[Data records]
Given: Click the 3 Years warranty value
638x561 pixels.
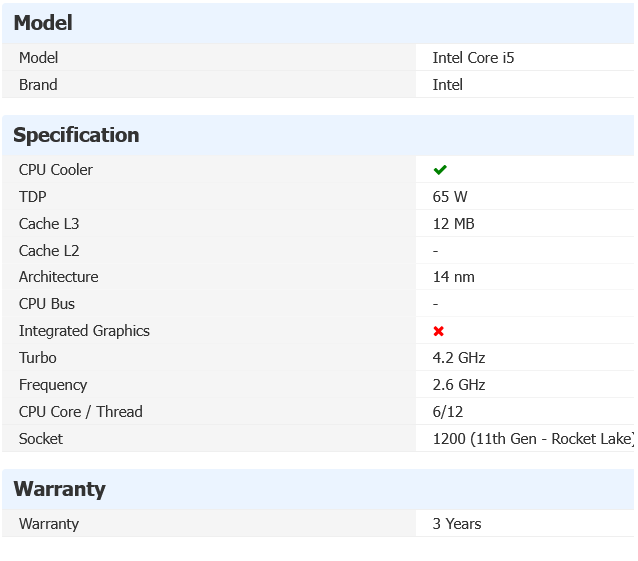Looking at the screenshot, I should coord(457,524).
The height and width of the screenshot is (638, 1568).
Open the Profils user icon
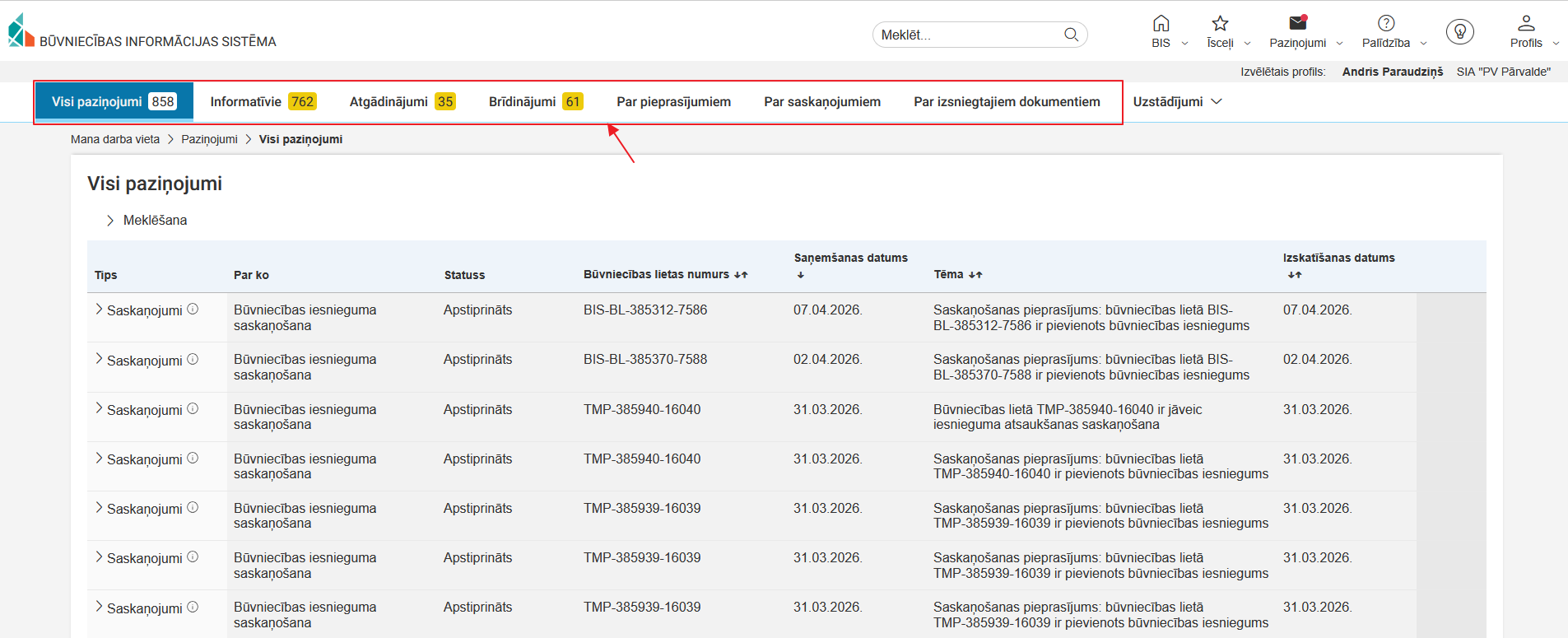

### [Exercise brief]
Retype all entries exactly, without the images.

### [Task response]
Given: Click the 3 Years warranty value
638x561 pixels.
Looking at the screenshot, I should coord(457,524).
The height and width of the screenshot is (638, 1568).
Open the Profils user icon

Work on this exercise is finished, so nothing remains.